The latter are of variable quality. Some are quite sound, and others flimsy. This means that while I can tread firmly on some of the boardwalk, I need to tiptoe over or avoid other parts of it.

I know this from the walk unexpectedly giving way beneath me. True, I don’t sink far, and have not as yet sustained an injury, but the uncertainty is always there; and the need to warn visitors that the boardwalk is more for looking at than walking on.

When I first suggested to the Moth that such a boardwalk would be a pleasant addition, enabling us to enjoy our front garden to the full, he appeared to be on board with the idea, excuse the pun.

I stressed that I wanted such a walk to be in keeping and link up to the present deck; a project that he completed some years ago with great skill, using all the right materials, in a relatively short time.

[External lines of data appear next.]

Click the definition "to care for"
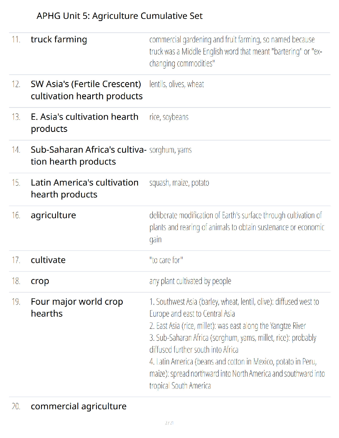 pyautogui.click(x=166, y=260)
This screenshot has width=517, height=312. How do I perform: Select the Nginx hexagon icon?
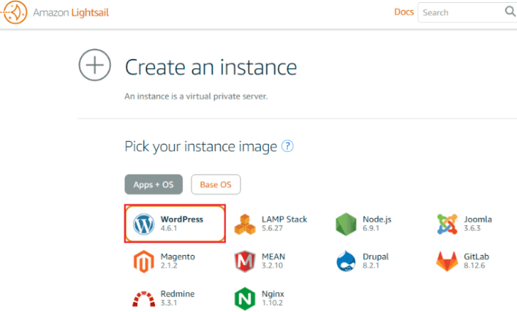(x=245, y=298)
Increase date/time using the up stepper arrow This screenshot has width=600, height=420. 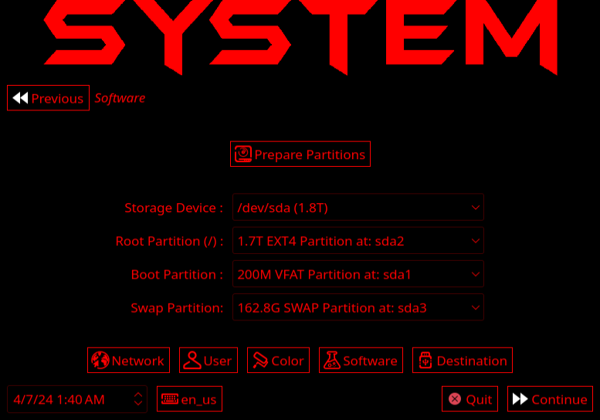pos(138,395)
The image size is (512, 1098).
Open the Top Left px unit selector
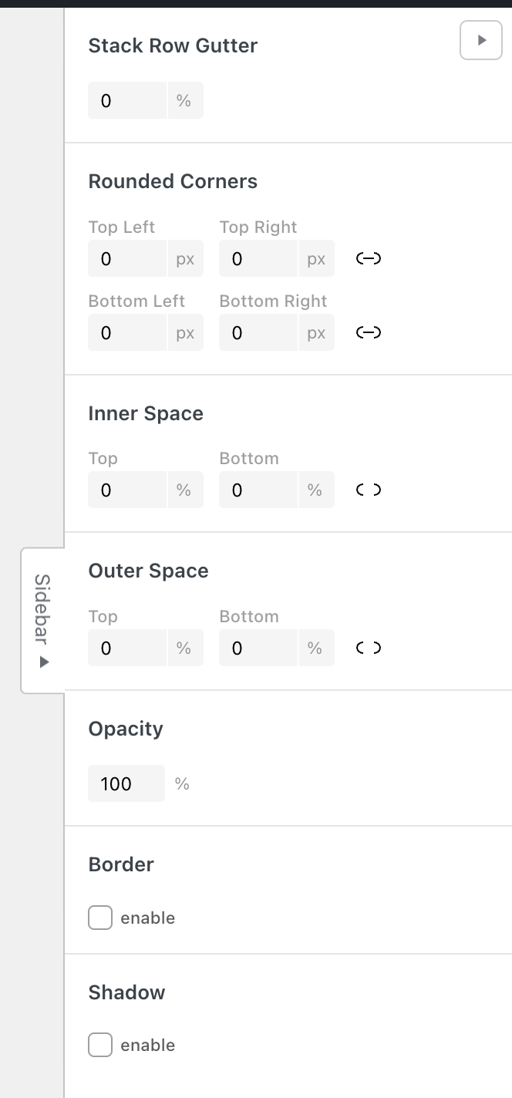(x=185, y=259)
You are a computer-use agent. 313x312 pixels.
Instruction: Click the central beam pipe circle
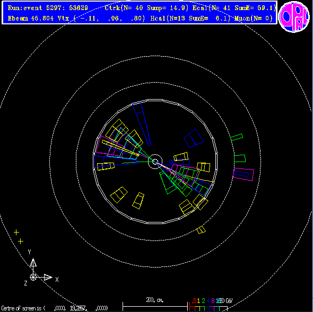[155, 162]
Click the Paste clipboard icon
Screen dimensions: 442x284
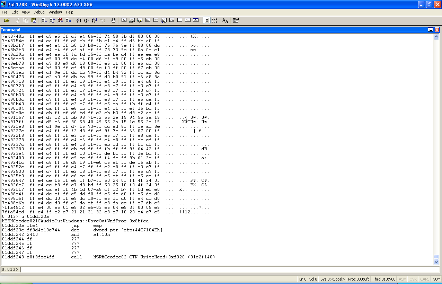[x=33, y=20]
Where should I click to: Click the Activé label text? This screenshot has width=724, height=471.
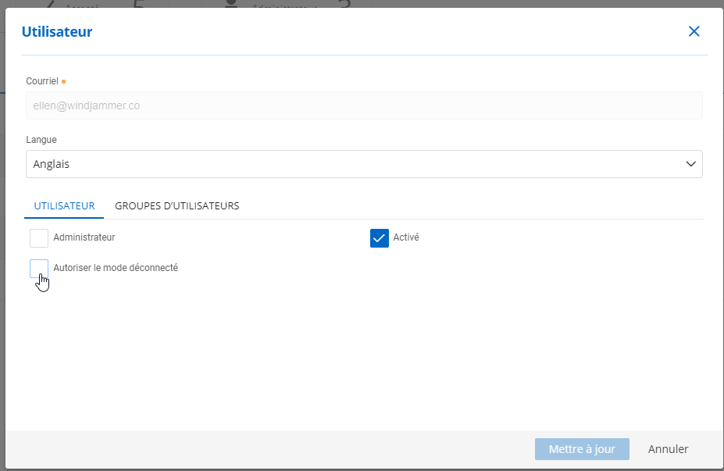(408, 237)
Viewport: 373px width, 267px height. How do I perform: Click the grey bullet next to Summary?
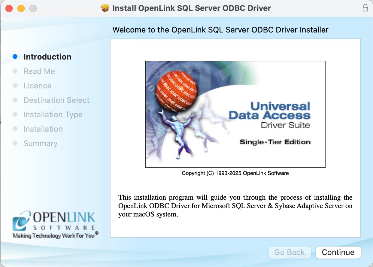click(x=15, y=143)

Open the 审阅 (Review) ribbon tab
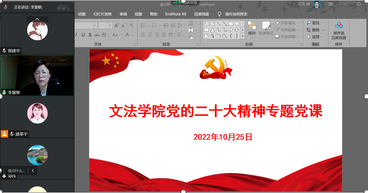123,14
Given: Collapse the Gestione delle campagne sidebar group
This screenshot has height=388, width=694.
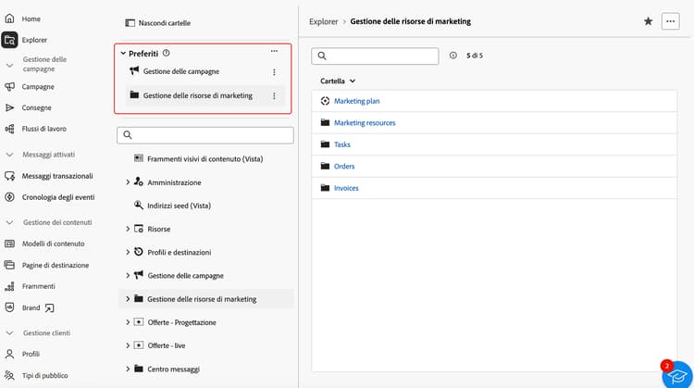Looking at the screenshot, I should [9, 65].
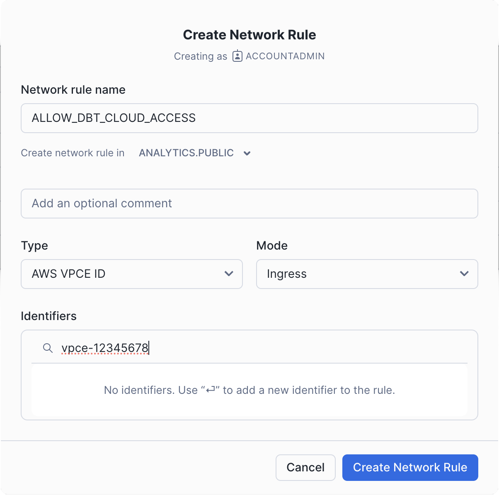Viewport: 499px width, 495px height.
Task: Select the ANALYTICS.PUBLIC schema label
Action: [186, 153]
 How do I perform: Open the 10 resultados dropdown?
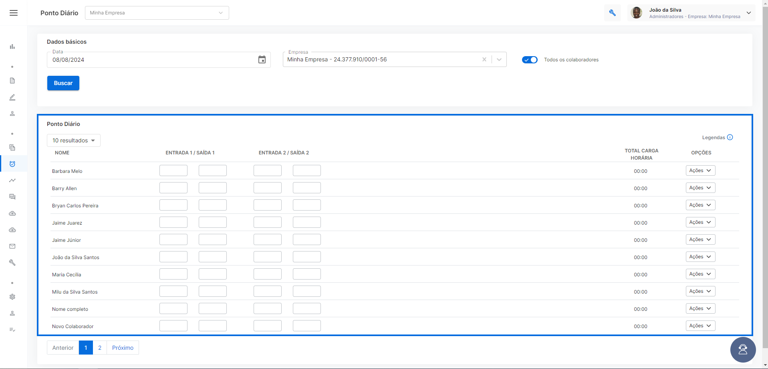tap(74, 140)
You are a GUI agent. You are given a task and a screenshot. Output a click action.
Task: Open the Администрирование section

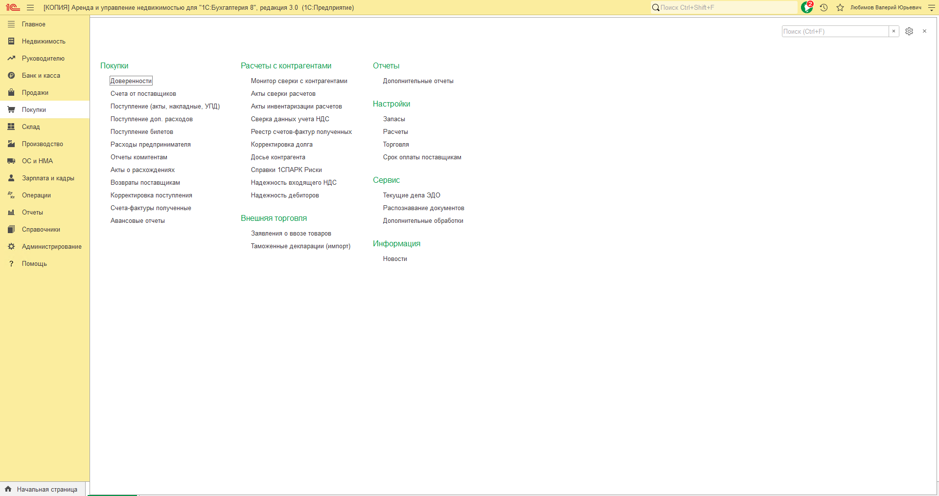(x=52, y=247)
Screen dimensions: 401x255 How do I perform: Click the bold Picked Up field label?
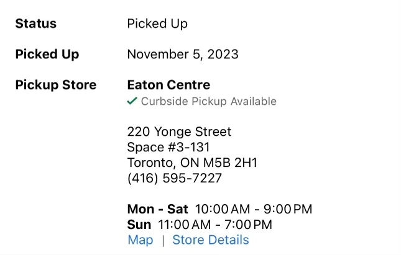click(x=47, y=54)
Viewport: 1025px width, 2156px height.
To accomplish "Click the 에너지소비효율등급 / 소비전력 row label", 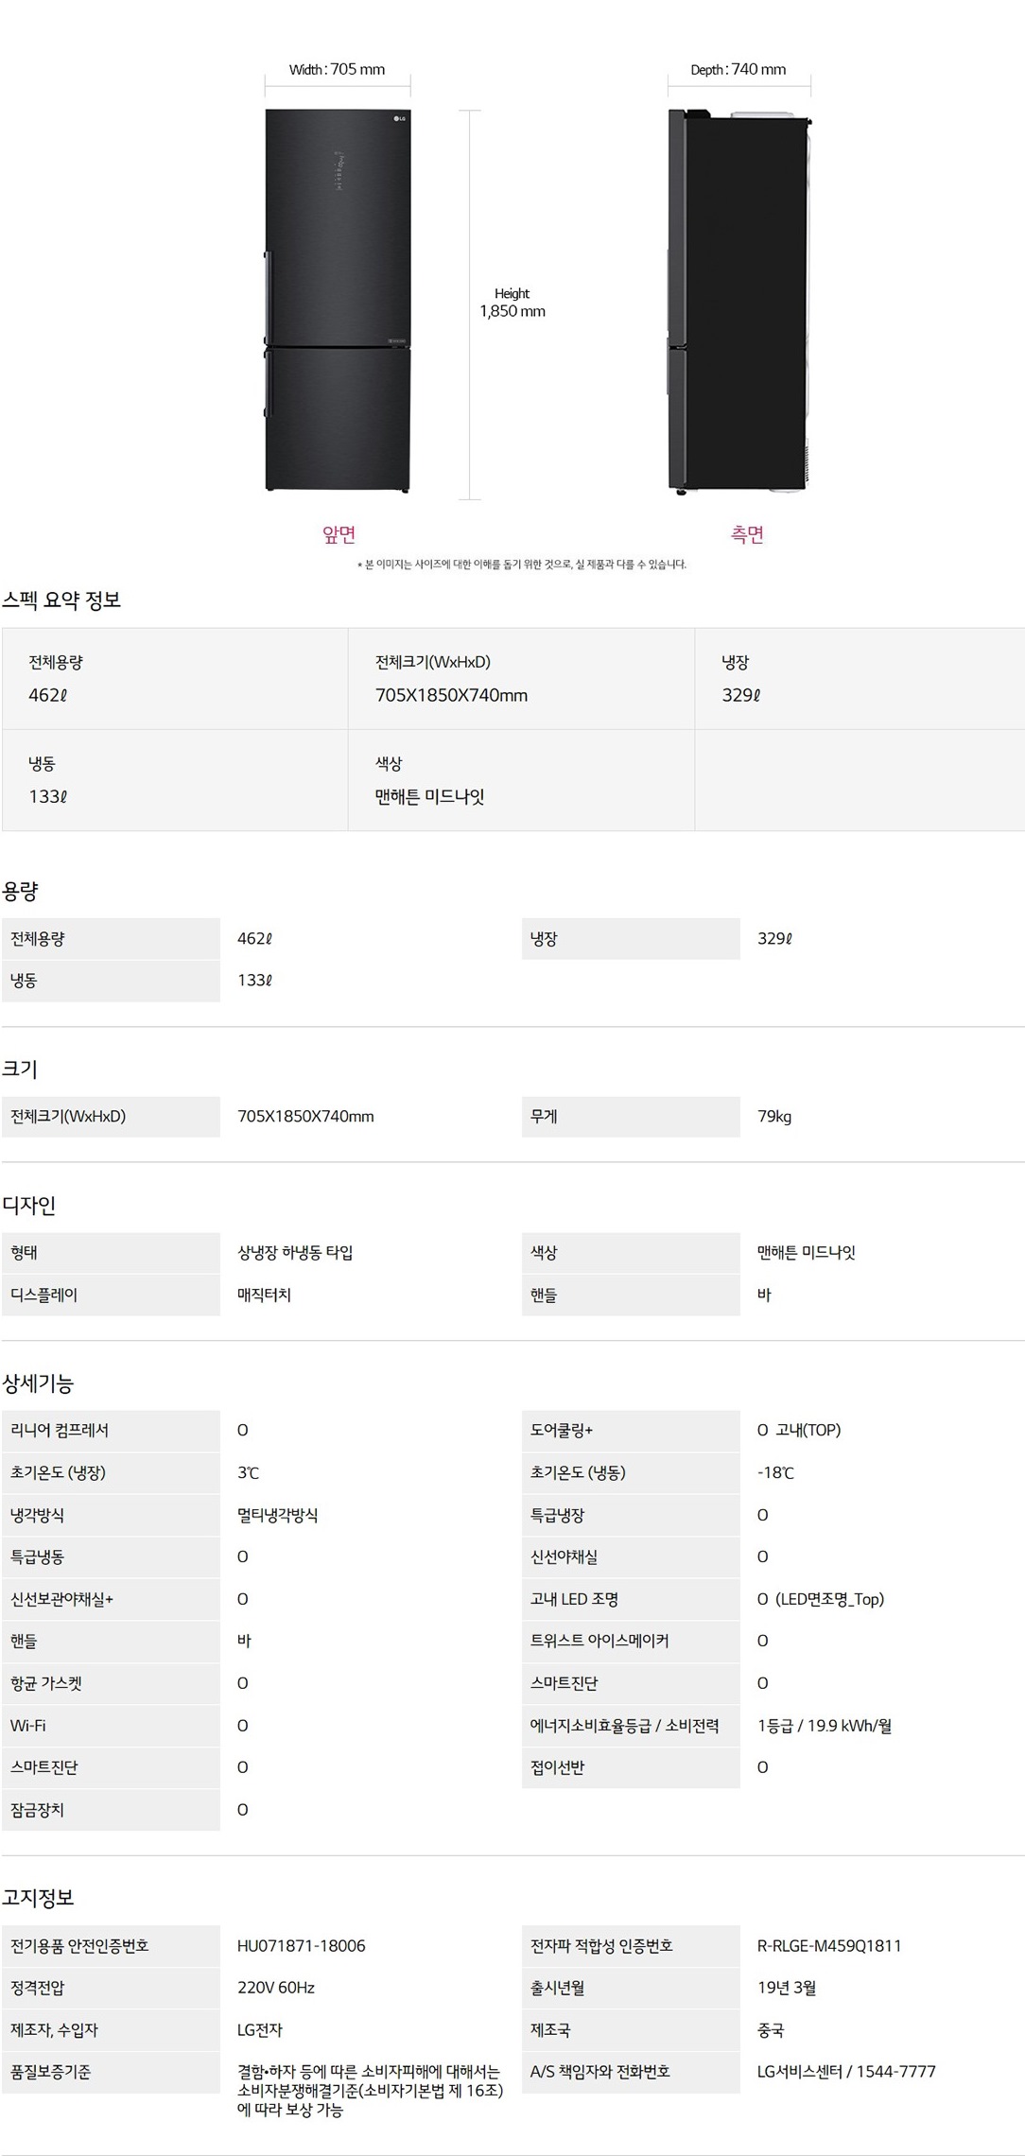I will pos(624,1726).
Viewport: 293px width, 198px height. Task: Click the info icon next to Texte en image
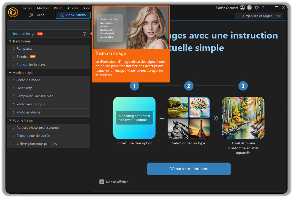[84, 34]
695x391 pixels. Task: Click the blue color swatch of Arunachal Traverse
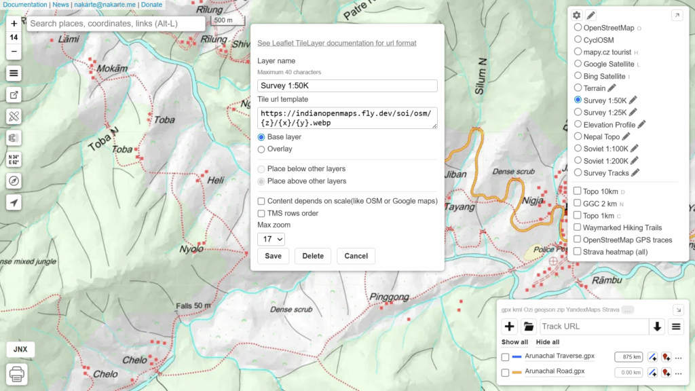tap(516, 357)

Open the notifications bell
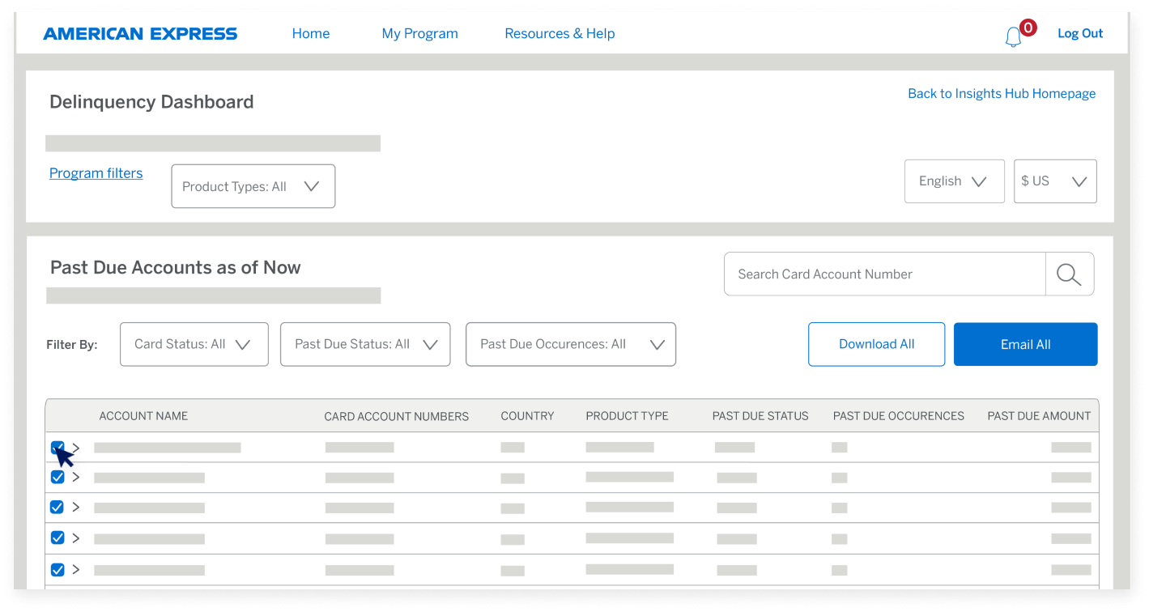pyautogui.click(x=1012, y=36)
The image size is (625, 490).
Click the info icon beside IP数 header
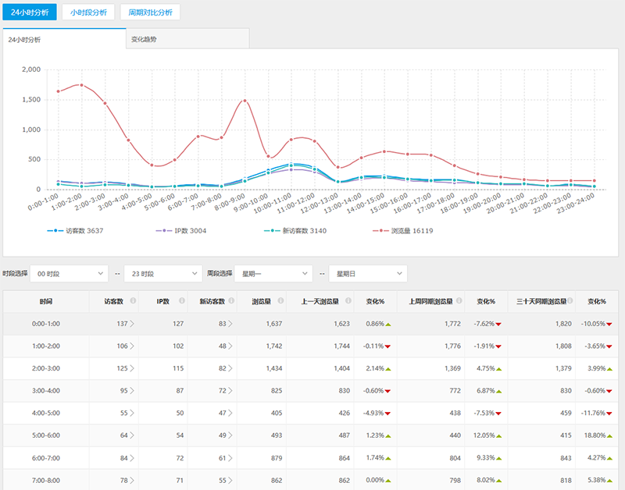[182, 301]
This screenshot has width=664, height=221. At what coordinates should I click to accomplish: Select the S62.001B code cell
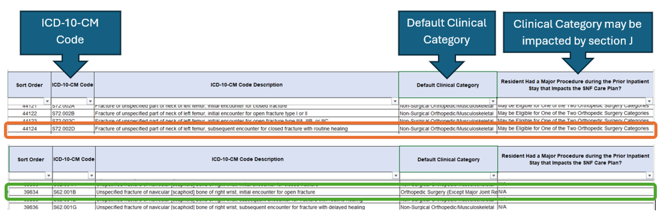(x=65, y=192)
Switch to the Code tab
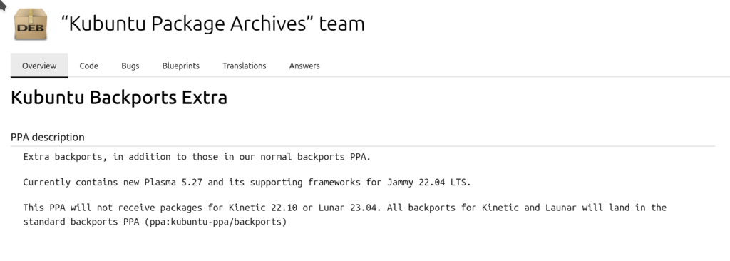The height and width of the screenshot is (261, 730). (88, 66)
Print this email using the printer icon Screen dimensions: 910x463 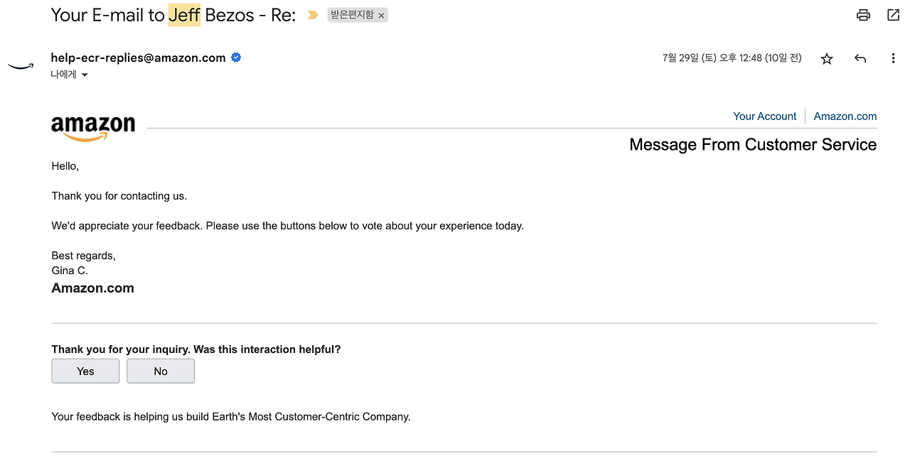coord(863,15)
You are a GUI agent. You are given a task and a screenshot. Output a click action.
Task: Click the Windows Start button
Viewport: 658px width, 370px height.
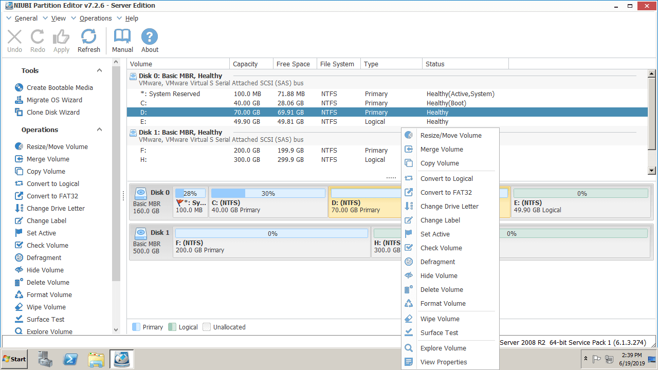click(14, 359)
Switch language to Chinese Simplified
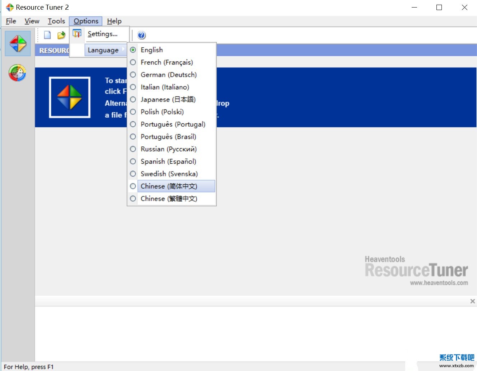This screenshot has height=371, width=477. pos(169,186)
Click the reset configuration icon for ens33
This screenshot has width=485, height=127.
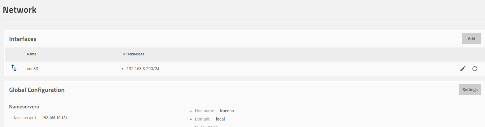click(475, 69)
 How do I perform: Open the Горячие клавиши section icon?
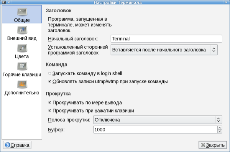(22, 66)

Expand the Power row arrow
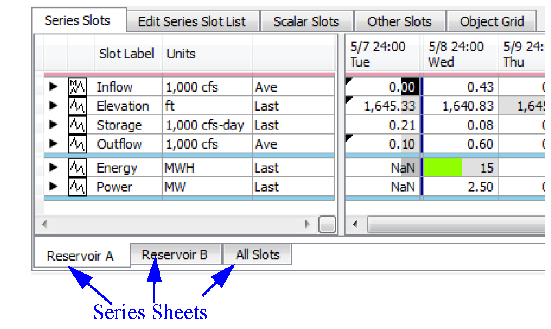[53, 187]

This deck has greatly increased the appeal of both our home and garden; I tell the Moth often how much I love it, and what a great job he did.

But he can never quite come at the cost of commercial decking, and blenches when quoted a price.

The Moth loves to recycle building materials, rather than see them go up in a bonfire, and I applaud his thrift and recycling tendencies.

He works hard on such projects, mainly because he’s got to pull out a lot of rusty nails and try to make a lot of oddly disparate palettes into an integrated whole.

I’ve observed in our life together that if there is a hard way and an easy way to do something, the Moth will always select the more difficult option. This means weeks of work (occasionally years) rather than days.

 The results aren’t bad aesthetically, either. The winding paling fence path complemented the Japanese feel of the garden, and the palettes, although a little gappy, gave an organic feel to beds of lilies that Van Gogh might have liked to paint.

 But when I was forced to get down and dirty with an overflowing septic tank in his absence, and had to kneel to the grease trap, accessed via the old fence palings walk,  matters weren’t helped by the palings beneath my knees disintegrating.

When I finally managed to extricate my knee caps and get up out of the mire, I went inside and looked up “How to construct a boardwalk” on the Internet.

Of course, the instructions began with “Purchase required quantity of decking”, which is what the Moth wouldn’t do in the first place. 

However, as his strength returns to him after some months of inactivity, he seems more amenable to taking on board a few basic instructions, rather than following his instincts.

Neither is he quite so averse to buying the correct materials, and even having some of them cut to size.

So when I laid a pile of printouts at his elbow, with neat pictures of how to construct a boardwalk, he actually put on his glasses and looked at them properly, at least for a minute or two.

Mind you, when I complained that I had once again put my foot through a palette on the old walk, he simply picked that section up and put it to one side.

So now there are not only small gaps and weaknesses to navigate, but a large missing section.

Never mind. In the depths of winter he will work on it, and come spring we will admire the flowering bulbs from a new boardwalk – one that won’t let us down.